Resolving DNS when connecting pool connections can lead to connection imbalances #1575

mpenick · 2021-08-17T13:41:06Z

What version of Cassandra are you using?

Reproducible with any version. Tested with 3.11.10.

What version of Gocql are you using?

bc256bb

What version of Go are you using?

go1.16.6 linux/amd64

What did you do?

Create a Cluster object using a DNS name with multiple A records:

	cluster := gocql.NewCluster("somednsname.org") // Uses multiple A-records

	cluster.NumConns = 100 // Using this number to show the issue, it can happen with the default of 2

	session, err := gocql.NewSession(*cluster)
	if err != nil {
		log.Fatalf("unable to connect session: %v", err)
	}

What did you expect to see?

100 connections per host for the 3 hosts in the cluster and 1 extra for the control connection.

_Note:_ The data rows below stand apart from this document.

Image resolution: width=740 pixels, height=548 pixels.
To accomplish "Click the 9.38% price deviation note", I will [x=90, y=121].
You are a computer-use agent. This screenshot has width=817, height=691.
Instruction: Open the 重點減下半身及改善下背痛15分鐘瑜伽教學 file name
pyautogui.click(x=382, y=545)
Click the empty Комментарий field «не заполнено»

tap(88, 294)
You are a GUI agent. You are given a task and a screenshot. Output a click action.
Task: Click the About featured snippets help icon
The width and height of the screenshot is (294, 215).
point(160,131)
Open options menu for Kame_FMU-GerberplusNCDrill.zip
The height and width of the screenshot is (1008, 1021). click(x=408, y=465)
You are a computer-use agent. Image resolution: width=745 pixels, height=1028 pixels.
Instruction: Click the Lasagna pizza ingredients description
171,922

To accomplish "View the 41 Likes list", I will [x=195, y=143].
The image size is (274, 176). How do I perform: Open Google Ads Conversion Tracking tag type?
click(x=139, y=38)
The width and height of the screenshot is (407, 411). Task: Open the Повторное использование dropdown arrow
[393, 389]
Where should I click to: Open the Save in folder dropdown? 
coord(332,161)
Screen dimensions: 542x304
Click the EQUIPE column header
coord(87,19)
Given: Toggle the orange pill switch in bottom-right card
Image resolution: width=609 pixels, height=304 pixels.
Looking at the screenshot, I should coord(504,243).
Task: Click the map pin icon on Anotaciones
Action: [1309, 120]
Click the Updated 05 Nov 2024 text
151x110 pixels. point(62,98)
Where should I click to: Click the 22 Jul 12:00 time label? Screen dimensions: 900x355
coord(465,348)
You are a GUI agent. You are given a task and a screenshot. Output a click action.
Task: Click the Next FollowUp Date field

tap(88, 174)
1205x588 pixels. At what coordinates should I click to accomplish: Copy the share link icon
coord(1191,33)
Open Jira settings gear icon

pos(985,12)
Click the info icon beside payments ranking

$ sudo lsof -n -i TCP:9042 | grep gocql | awk '{ print $9}' | cut -d">" -f2 | sort | uniq -c
100 170.34.196.104:9042
101 178.91.75.34:9042 <-- one extra for the control connection
100 94.203.139.34:9042

What did you see instead?

Imbalanced number of connections.

$ sudo lsof -n -i TCP:9042 | grep gocql | awk '{ print $9}' | cut -d">" -f2 | sort | uniq -c
100 170.34.196.104:9042
1 178.91.75.34:9042
200 94.203.139.34:9042

$ sudo lsof -n -i TCP:9042 | grep gocql | awk '{ print $9}' | cut -d">" -f2 | sort | uniq -c
2 170.34.196.104:9042
102 178.91.75.34:9042
197 94.203.139.34:9042

The problem

The host is created with the original DNS entry as the struct member hostname:

gocql/control.go

Line 151 in bc256bb

    
           hosts = append(hosts, &HostInfo{hostname: host, connectAddress: ip, port: port})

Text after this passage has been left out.